All of this work is led internally by CEPI’s Nipah Coordination Team. They meet on a regular basis to monitor potential new Nipah cases and keep track of the Nipah scientific landscape to guide where CEPI can best contribute to research activities. Their most recent landscape review was published this week in The Lancet Infectious Diseases.
Back in 2019, the team organised the Nipah Virus International Conference. The meeting was the first international scientific conference, co-hosted by CEPI and Duke NUS Medical School in Singapore, to commemorate the 20th anniversary of the virus’ discovery. It also served as a platform for experts to discuss innovative and effective solutions to combat the threat to global health security posed by Nipah virus.
While there are currently no or minimal reported cases of Nipah infection globally, as the recent case in Kerala shows, outbreaks continue to occur across Southeast Asia with worrying regularity.
The impact of these outbreaks is severe and detrimental—both in human and societal terms—and while they tend to be small, we can’t rule out the possibility of the virus mutating and/or spreading more widely in the future.
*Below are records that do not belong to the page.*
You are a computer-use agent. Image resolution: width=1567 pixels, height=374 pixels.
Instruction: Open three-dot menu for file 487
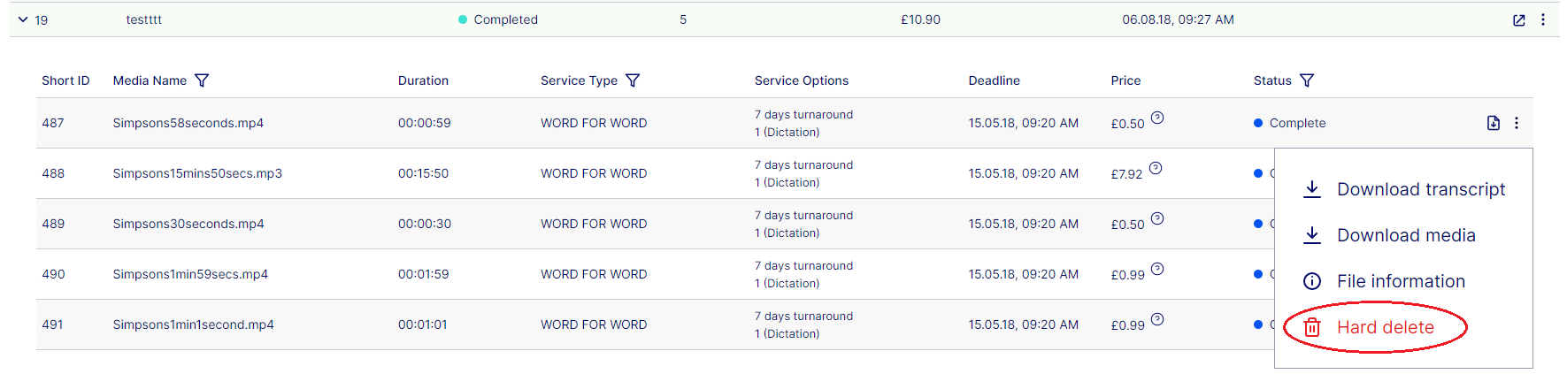[1517, 123]
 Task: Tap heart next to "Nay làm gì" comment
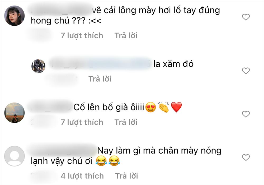coord(246,158)
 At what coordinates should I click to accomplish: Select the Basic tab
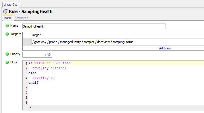(x=8, y=18)
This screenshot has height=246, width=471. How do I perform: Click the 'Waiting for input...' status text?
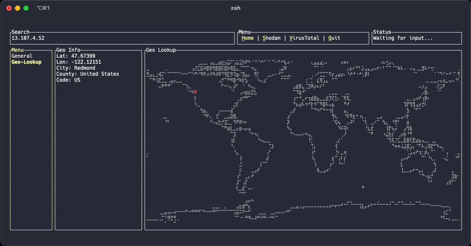(403, 38)
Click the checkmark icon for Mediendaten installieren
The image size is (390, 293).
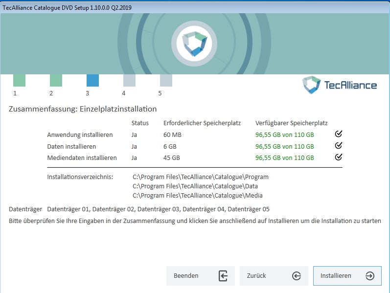pyautogui.click(x=338, y=158)
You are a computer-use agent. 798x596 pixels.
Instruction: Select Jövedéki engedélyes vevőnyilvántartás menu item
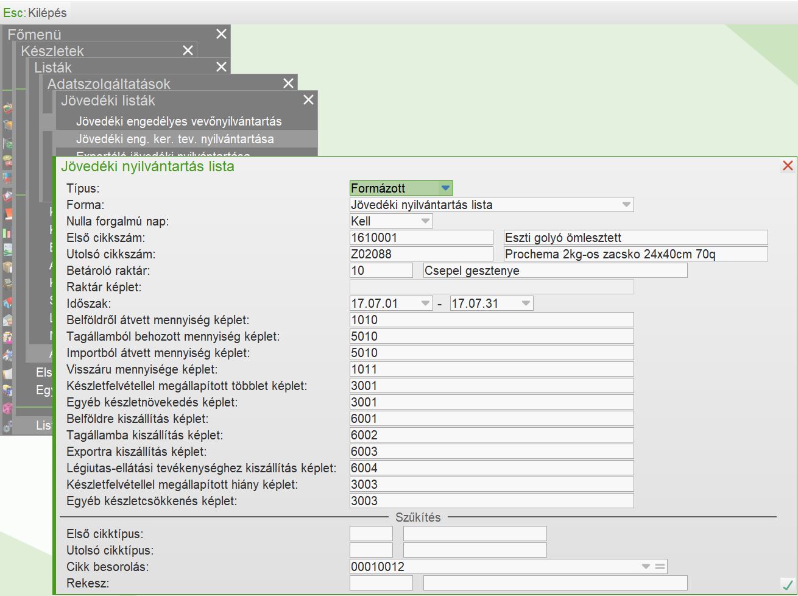click(x=178, y=121)
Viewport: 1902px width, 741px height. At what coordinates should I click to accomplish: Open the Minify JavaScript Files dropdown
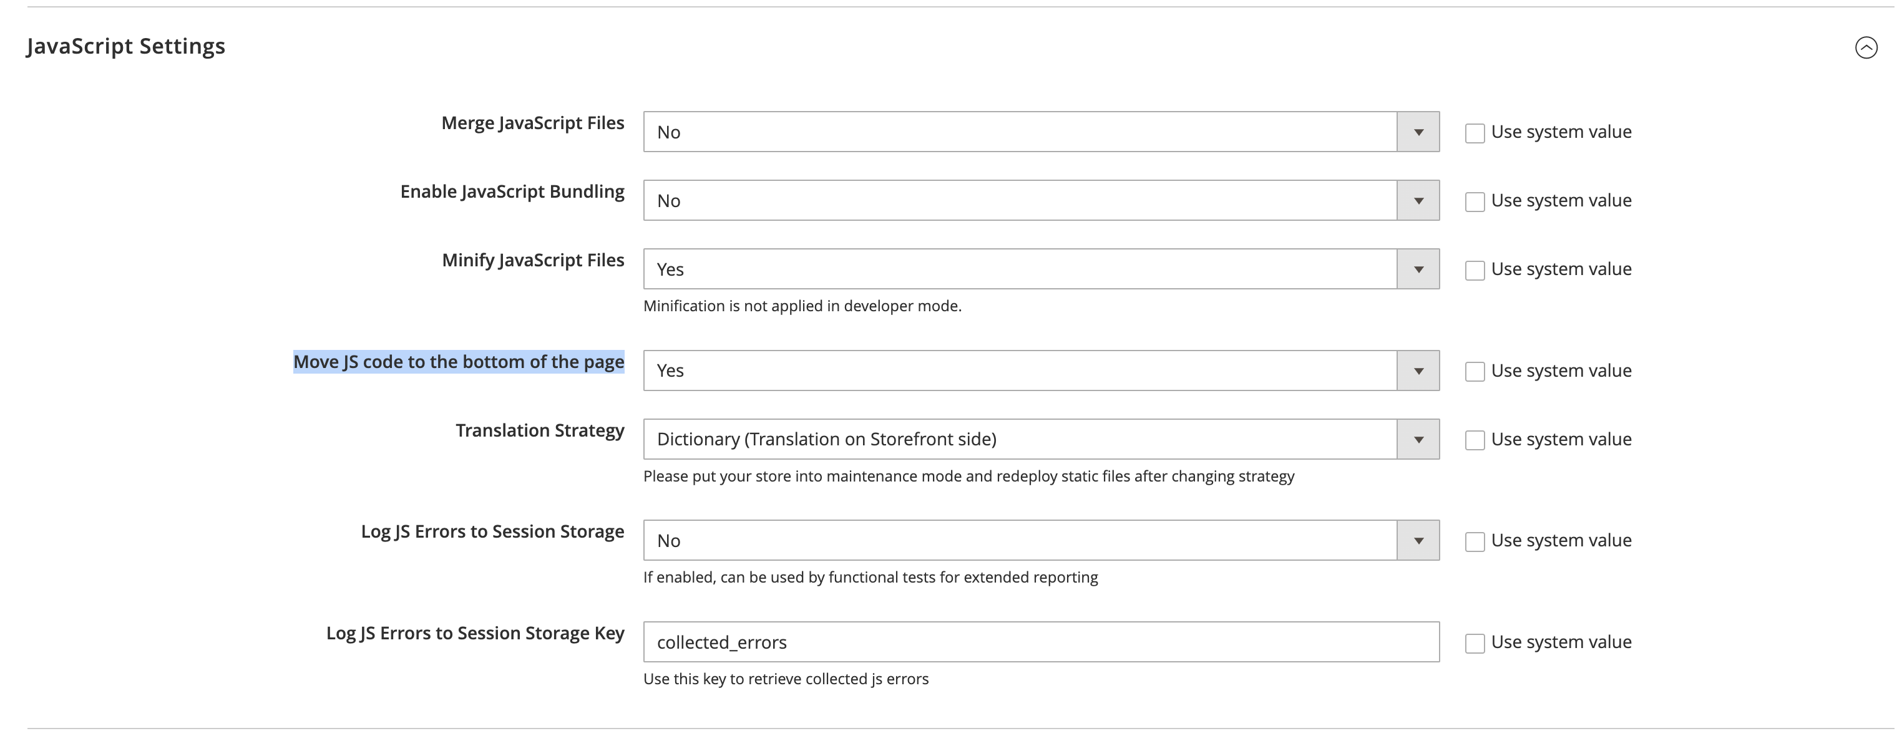coord(1041,269)
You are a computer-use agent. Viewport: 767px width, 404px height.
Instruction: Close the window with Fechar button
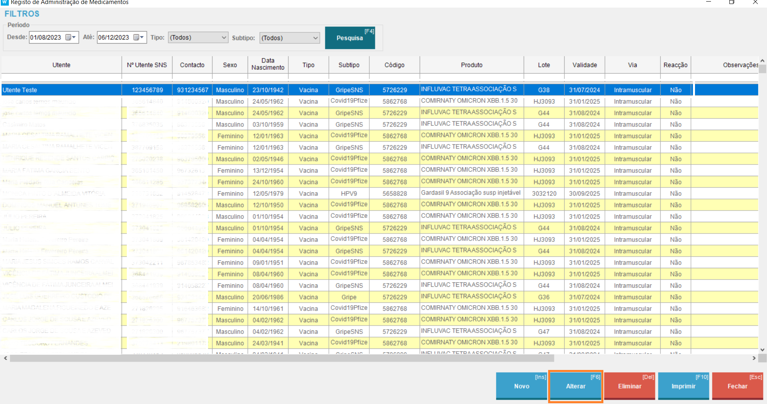pyautogui.click(x=737, y=386)
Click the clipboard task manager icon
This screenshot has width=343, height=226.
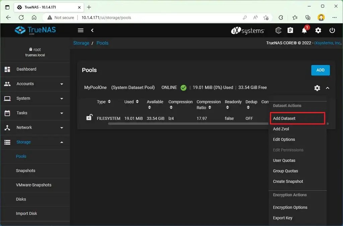click(x=290, y=30)
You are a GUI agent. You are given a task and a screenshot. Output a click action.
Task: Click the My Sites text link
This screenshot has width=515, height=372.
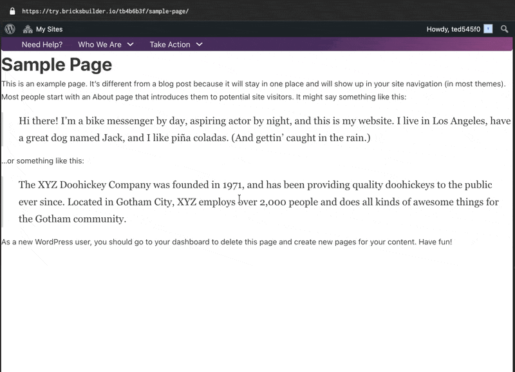49,29
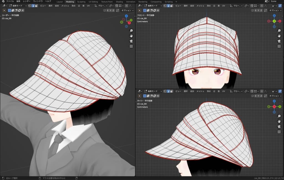Expand the オプション dropdown in the front view viewport
This screenshot has width=284, height=180.
pos(275,10)
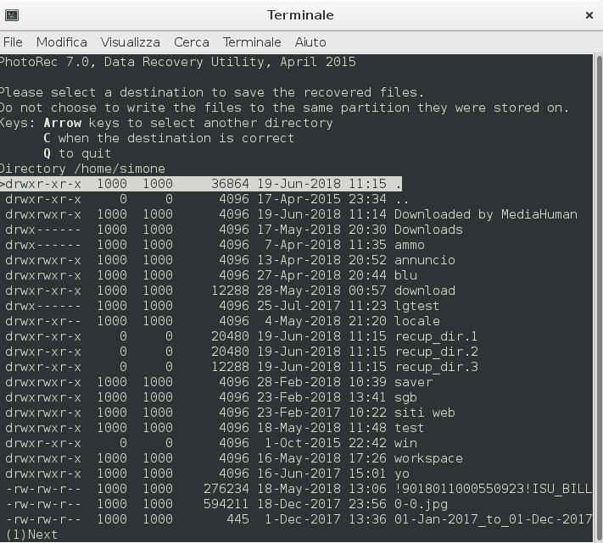The height and width of the screenshot is (543, 603).
Task: Open the Terminale menu
Action: [251, 42]
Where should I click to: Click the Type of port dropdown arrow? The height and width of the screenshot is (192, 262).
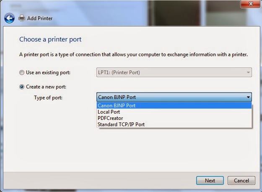pyautogui.click(x=248, y=97)
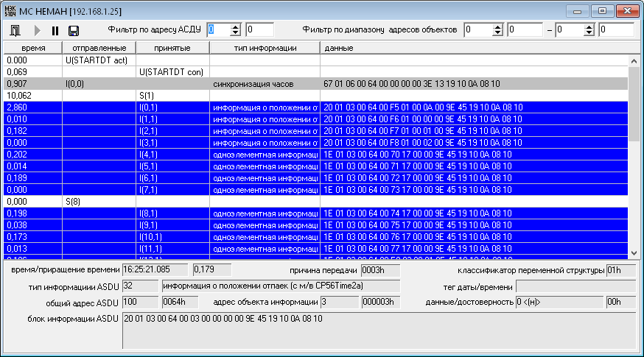Decrement the object range end spinner
The width and height of the screenshot is (644, 357).
[589, 33]
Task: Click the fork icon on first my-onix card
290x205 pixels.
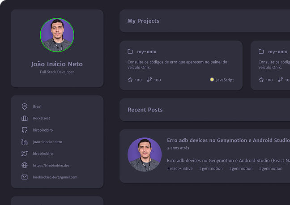Action: tap(149, 80)
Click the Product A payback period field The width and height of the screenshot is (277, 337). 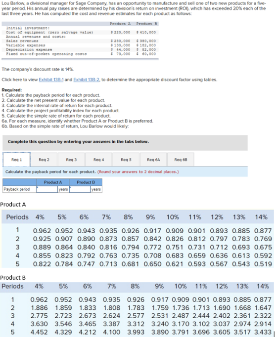(47, 189)
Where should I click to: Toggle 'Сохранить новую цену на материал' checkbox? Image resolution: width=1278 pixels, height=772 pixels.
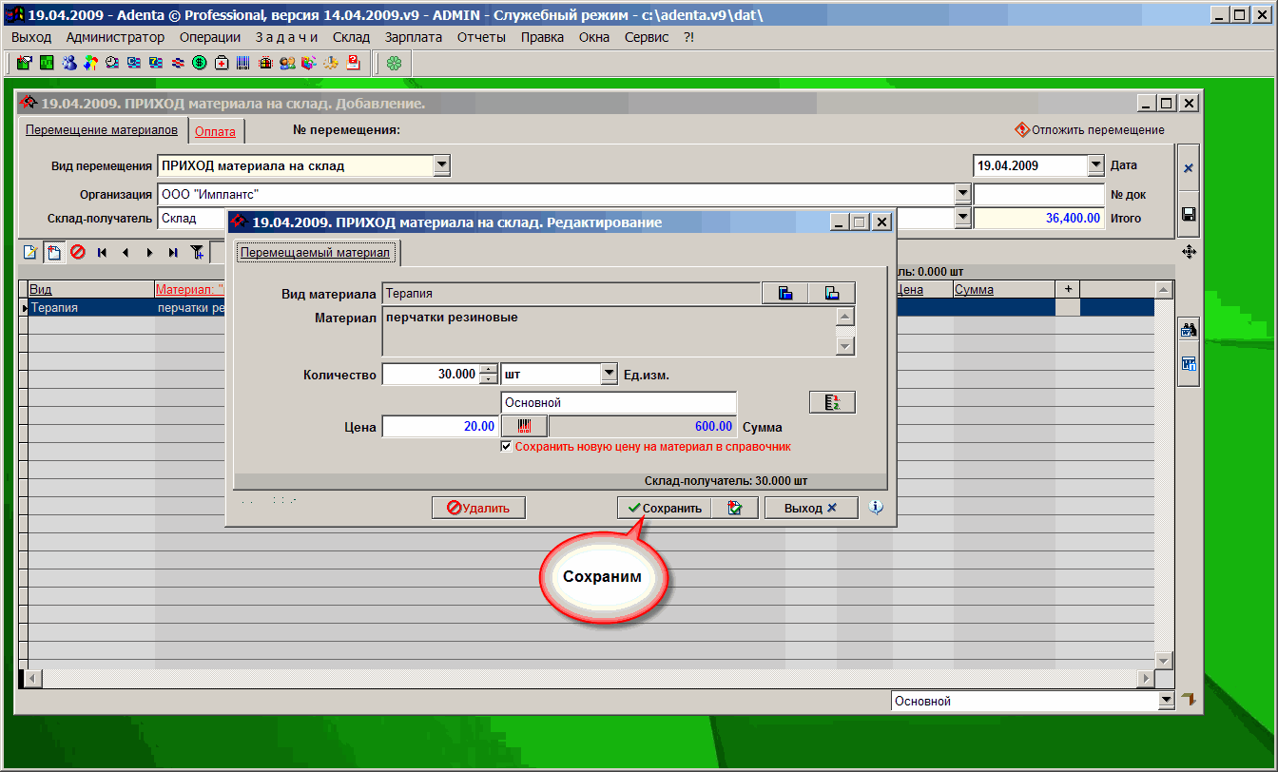click(x=507, y=446)
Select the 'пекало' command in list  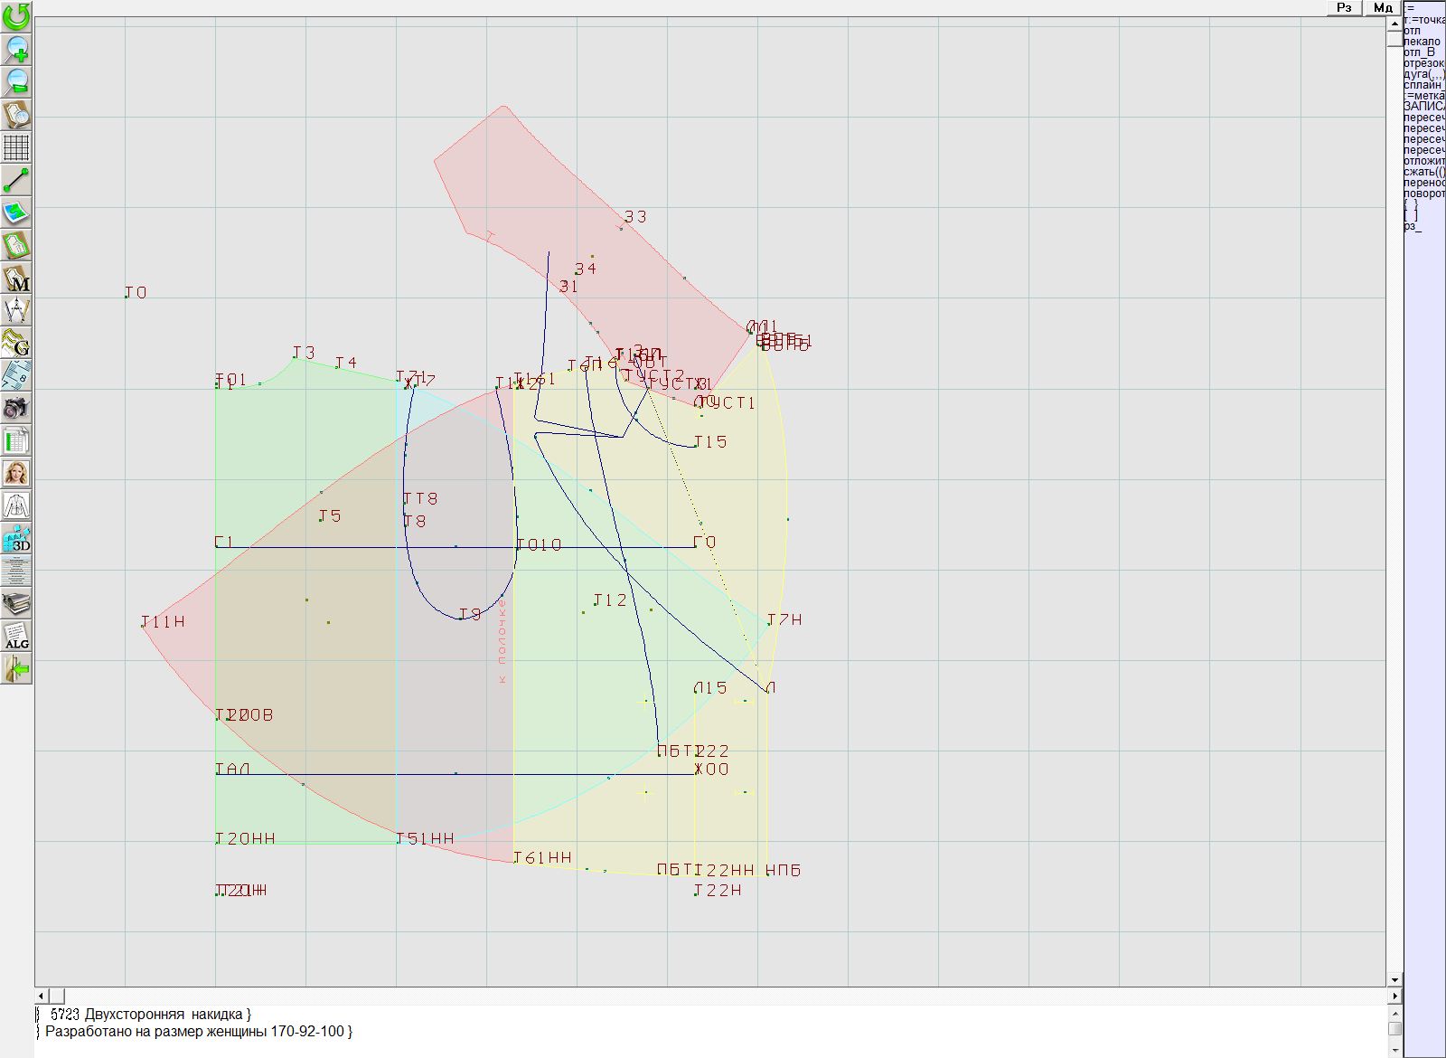click(1422, 42)
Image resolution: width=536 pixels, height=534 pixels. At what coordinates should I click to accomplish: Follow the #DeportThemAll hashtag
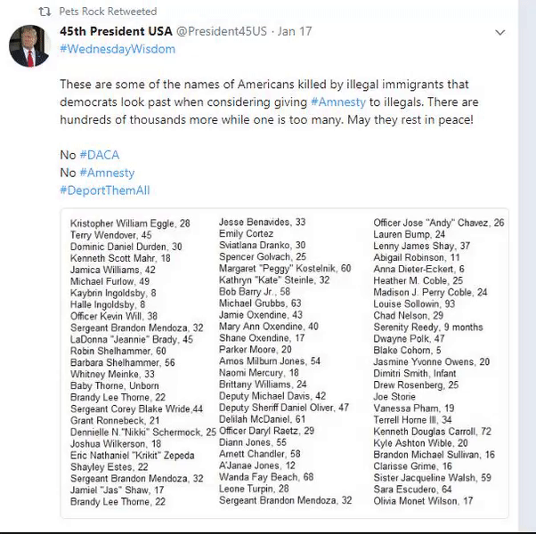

With climate change, destruction of bat habitats, and human encroachment into previously isolated areas, increasing human-wildlife interaction has created a fertile space for viruses to hop between species and into humans – a phenomenon often referred to as ‘zoonotic spillover’.
This is why it is so critical that we have a suite of safe and effective tools which can be deployed in response to a potential future Nipah outbreak. Continual monitoring of the Nipah landscape and prioritising development of biological countermeasures against Nipah—as well as other deadly diseases—as part of CEPI’s forward-looking plan, allows us to be better prepared for the next ‘big one’.